• Members 680 posts
    April 12, 2023, 12:13 a.m.

    Do you routinely apply a filter effect (yellow, orange or red) to your monochrome shots?
    I was reading one guy who said that he routinely uses yellow, and I was curious what others thought.

    Steve Thomas

  • Members 83 posts
    April 12, 2023, 12:09 p.m.

    It might depend upon what you wish to emphasize. With digital, filters may be done in post processing instead of when the photo is made so it is easy to experiment.

    Here is a famous story about using red or yellow filters: www.anseladams.com/new-modern-replica-monolith-face-half-dome/

    The DPP manual says: Filter effect

    Creates monochrome photos emphasizing image areas such as the whites of clouds or greens of trees.

    Filter Example of Effect
    None Normal monochrome image without a filter effect.
    Yellow Blue sky looks more natural, and white clouds look crisper.
    Orange Blue sky becomes somewhat darker. Sunsets look more brilliant.
    Red Blue sky becomes quite dark. Fall leaves look brighter.
    Green Skin tones and lips appear muted. Green tree leaves look brighter.

  • Members 545 posts
    April 12, 2023, 12:30 p.m.

    I do not normally apply any filter effect other than using the luminosity weighting of the colour channels.

    With film, some photographers used yellow filters almost all the time for landscape photography because without a filter white clouds did not stand out well against a blue sky. This was because the film was so sensitive to blue that blue skies often came out looking almost white (like the clouds).

    I prefer the luminosity weighting of the colour channels because this emulates the human eye's response and gives a very natural look. It is about as close to looking like the original scene as you can get with a black and white image.

  • Members 520 posts
    April 12, 2023, 12:43 p.m.

    Raw files are always color from color cameras, so if you shoot raw, you have the option of choosing any filter you want in the converter, without affecting the color raw image, destructively. If you shoot raw, you can set the cameras "picture style" (Canon lingo) to color or some monochrome filter, but you can experiment with all kinds of filters in the converter or with a software tool to mix color images into monochrome. No need at all to have the final filter effect decided at shooting time, but having a filter effect that is almost the same as what you will wind up using will make the LCD or EVF more relevant at shooting time. Of course, with a DSLR there is no option for monochrome in the optical viewfinder, but you can have filtered review images or live view.
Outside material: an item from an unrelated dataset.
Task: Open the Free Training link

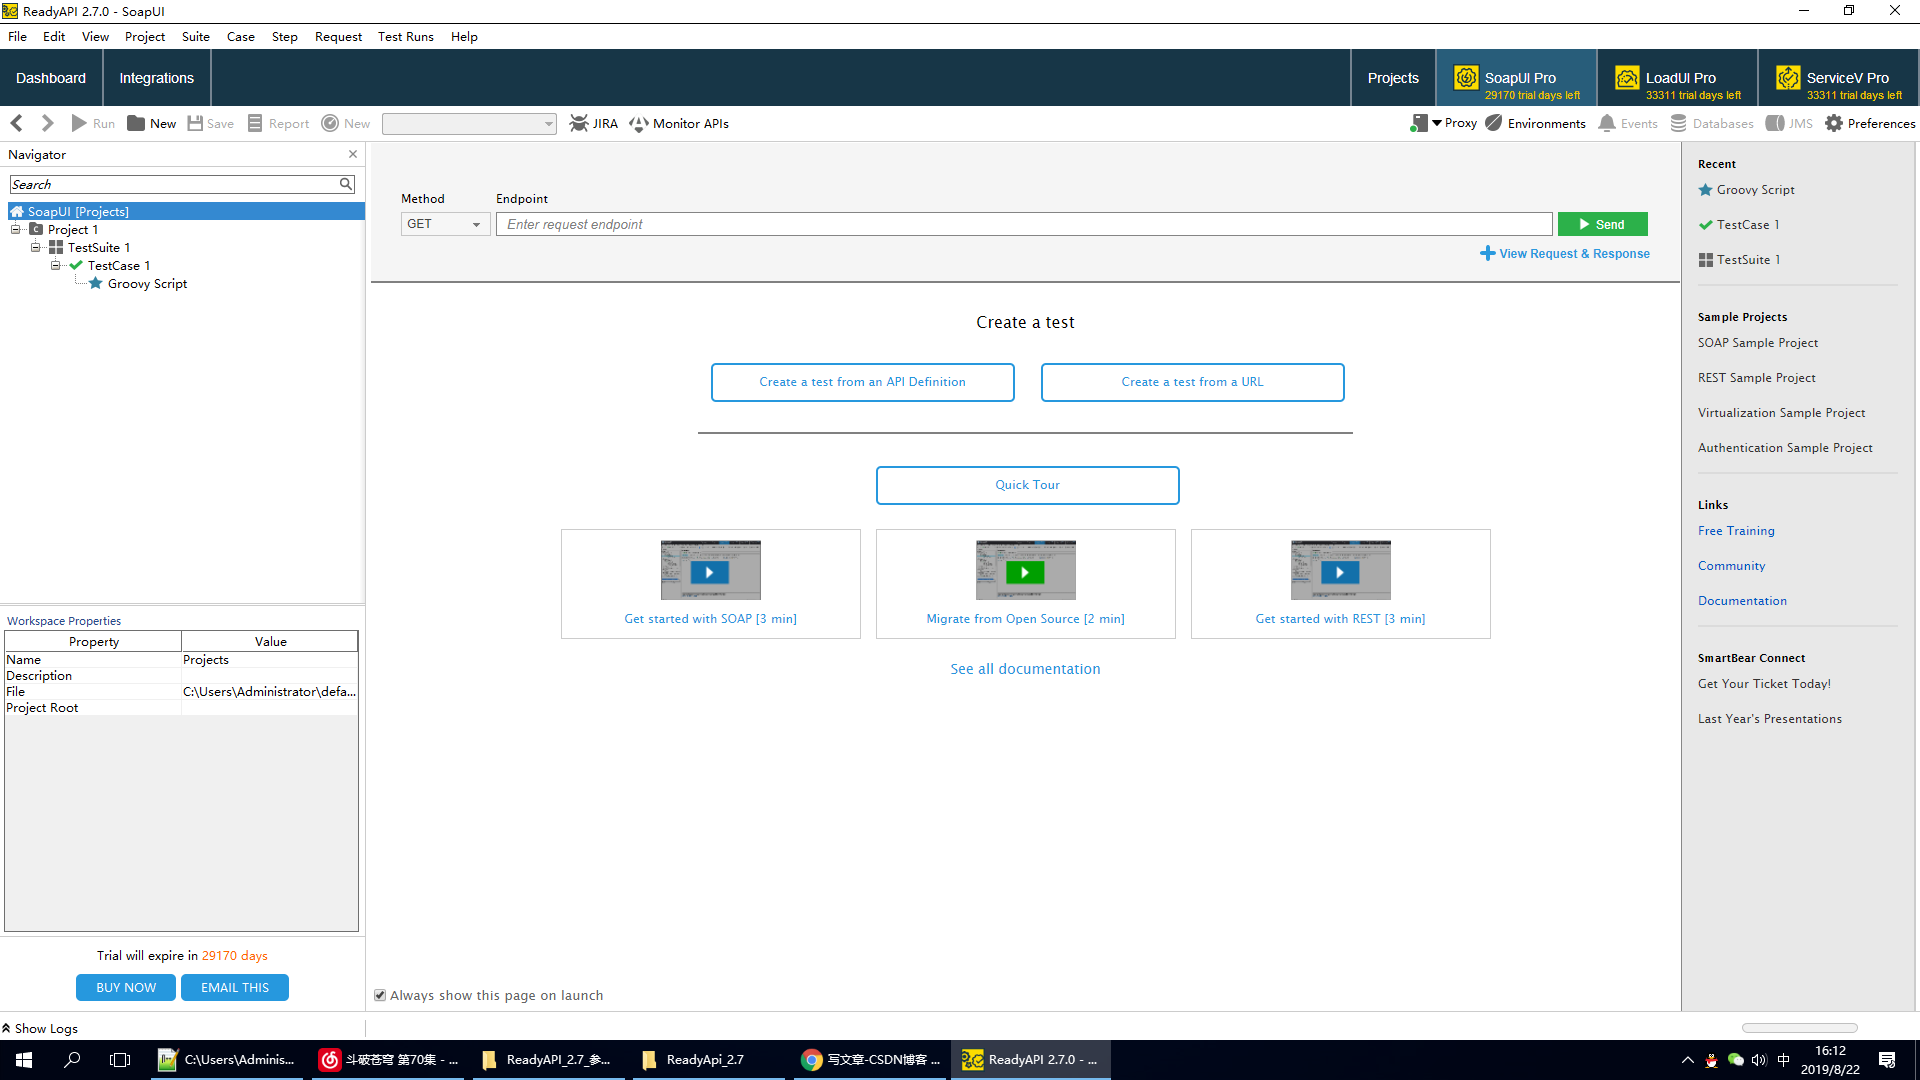Action: (x=1736, y=531)
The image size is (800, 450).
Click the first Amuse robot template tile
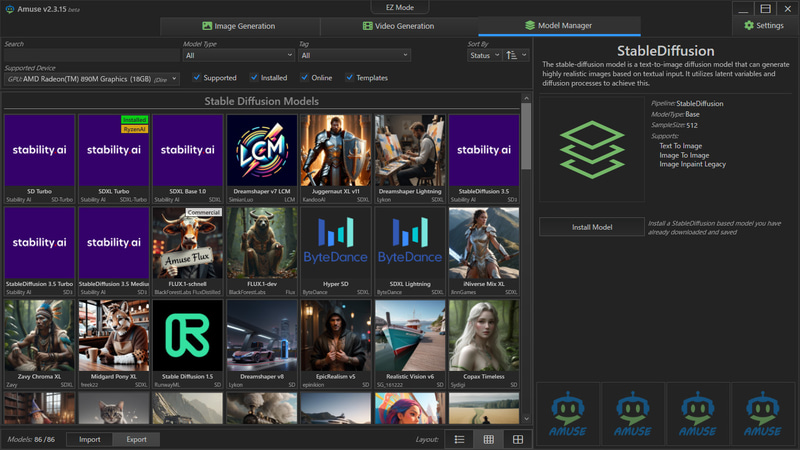point(569,414)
    So, you can decide what kind of filter you want beforehand, but if you shoot raw, you can change that after the fact, and as many ways as you want.

    If you shoot JPEG-only, and you choose yellow, you won't be able to switch to orange after the fact.

  • Members 680 posts
    April 12, 2023, 5:18 p.m.

    Thank you all for your responses.
    John Moyer, thank you for the story about Ansel Adams. My T8i manual reads word for word what the DPP manual says, so it must be some king of stock answer.

    I think I will experiment some.

    Steve Thomas

  • Members 643 posts
    April 12, 2023, 5:30 p.m.

    To be honest, I don't often shoot or process to B/W.
    However, I was playing with the Monochrome module in darktable today, and I'm hoping to learn properly how to process RAWs to B/W.
    darktable's monochrome module.JPG

    darktable's monochrome module.JPG

    JPG, 20.2 KB, uploaded by Dunlin on April 12, 2023.